Pages

Wednesday 23 September 2015

No more than a bloodsport?

Cameron looking happy...
I have to confess to feeling some guilt at my enthusiastic participation in piggate. Normally I detest and avoid the type of lynch-mob, feeding frenzy on social media. It’s just another version of playground bullying. Had Dave, say, done whatever he is alleged to have done with a dead pig while at Eton, and had word got around, you can guarantee that the taunts would have been merciless and would have gone on long after young Dave was reduced to sobbing into his pillow. Now we roll out the mockery (as I have done) on Twitter, Facebook and blogs, hoping to hurt and humiliate the Prime Minister. It is hardly edifying behaviour, and it contains a streak of nasty sadism—and I have reflected that it seems to bring out a side in me of which I’m not that proud. Indeed, it is reminiscent of the bloodsports that Cameron loves so much and most of the rest of us find so distasteful. (I wonder, does Cameron feel like the pursued fox right now?) Oh, to be as noble as Jeremy Corbyn and not stoop to such personal attacks and tittle tattle. I genuinely admire those who are able to stay serenely aloof from the story, and one day (which will probably be tomorrow) I shall likely look back, ever so slightly appalled, at my gleeful response.

I can’t offer much justification for it. Still, I would say the following. First, the Tories and the Tory-dominated press have never refrained from launching personal attacks on their political opponents, many of which have been utterly outrageous. Ed Miliband, a thoroughly decent man whatever one thinks of his leadership abilities, was pilloried relentlessly. The Sun labelled Corbyn ‘disgusting’ for not singing the national anthem (I’d say he demonstrated admirable taste in refusing to sing what must surely be a leading contender for the world’s worst national anthem; and anyway, coming from a newspaper that hacked into a murdered girl’s phone, one has to wonder at just what The Sun understands by ‘disgusting’). Cameron’s mate, Jeremy Clarkson, thought it fine to ridicule Gordon Brown for being blind in one eye. And so on. While it may not be impressive for those of us on the left to vacate the moral high ground (and let’s face it, leftism is morally superior to the politics of the Right), it is certainly satisfying every now and then to fight back against the bullies of the right.

Second, this is not really about a dead pig and whatever sexual act is alleged to have been performed on with it. I’m pretty broad-minded and laissez-faire about what people get up to in their private lives. Dead pigs are not my thing, but I’m really not that bothered if they happen to be somebody else’s thing. No, this is about the elitist, poor-despising, riotous Piers Gaveston Society into which the dead pig act was allegedly an initiation ritual. It’s about a social and political class whose sense of entitlement affects us all. That the TV schedules are full of programmes that criticize, ridicule and mock the poor and those on benefits stems ultimately from the Bullingdon and Piers Gaveston attitudes of Cameron and others like him who believe they constitute the natural ruling class. Piggate allows us to turn the spotlight briefly back on this ‘ruling’ class.
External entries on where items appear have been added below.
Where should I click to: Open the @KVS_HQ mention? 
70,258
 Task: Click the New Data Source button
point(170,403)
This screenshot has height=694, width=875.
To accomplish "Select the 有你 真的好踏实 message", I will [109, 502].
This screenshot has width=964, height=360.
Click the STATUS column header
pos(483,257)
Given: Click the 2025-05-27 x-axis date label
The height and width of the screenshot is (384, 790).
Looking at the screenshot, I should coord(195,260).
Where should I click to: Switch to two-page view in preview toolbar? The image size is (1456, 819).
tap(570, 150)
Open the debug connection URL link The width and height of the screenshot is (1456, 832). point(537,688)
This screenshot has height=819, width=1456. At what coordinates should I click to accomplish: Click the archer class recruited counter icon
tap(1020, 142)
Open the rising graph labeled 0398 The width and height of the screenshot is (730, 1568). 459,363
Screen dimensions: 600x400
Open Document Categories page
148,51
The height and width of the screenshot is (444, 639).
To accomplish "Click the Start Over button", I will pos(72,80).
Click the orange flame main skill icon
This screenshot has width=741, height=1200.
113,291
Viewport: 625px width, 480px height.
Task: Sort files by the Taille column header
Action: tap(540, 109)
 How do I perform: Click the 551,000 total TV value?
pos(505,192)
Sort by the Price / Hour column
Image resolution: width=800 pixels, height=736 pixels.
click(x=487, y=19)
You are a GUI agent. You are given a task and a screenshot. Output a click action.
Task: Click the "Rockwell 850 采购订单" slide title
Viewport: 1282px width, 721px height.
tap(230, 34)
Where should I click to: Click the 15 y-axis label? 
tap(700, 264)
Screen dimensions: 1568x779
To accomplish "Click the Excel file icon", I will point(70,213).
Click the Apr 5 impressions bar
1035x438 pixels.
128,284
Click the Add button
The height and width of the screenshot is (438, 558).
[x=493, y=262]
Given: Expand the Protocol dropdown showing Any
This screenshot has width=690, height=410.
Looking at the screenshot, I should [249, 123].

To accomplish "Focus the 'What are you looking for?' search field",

Ultimately, therefore, this is political, not personal. I’m sure in many ways Cameron is a decent, likeable man; I certainly have no wish to inflict gratuitous suffering on him as a human being. But he represents—and he has taken it upon himself to represent—a set of values that has increased economic inequality and social injustice, creating poverty, hardship, suffering and insecurity for vast numbers of the population. If the route to challenging and undermining those values goes via the Prime Minister’s relations with a dead pig’s head, then there is possibly a defence to taking that route.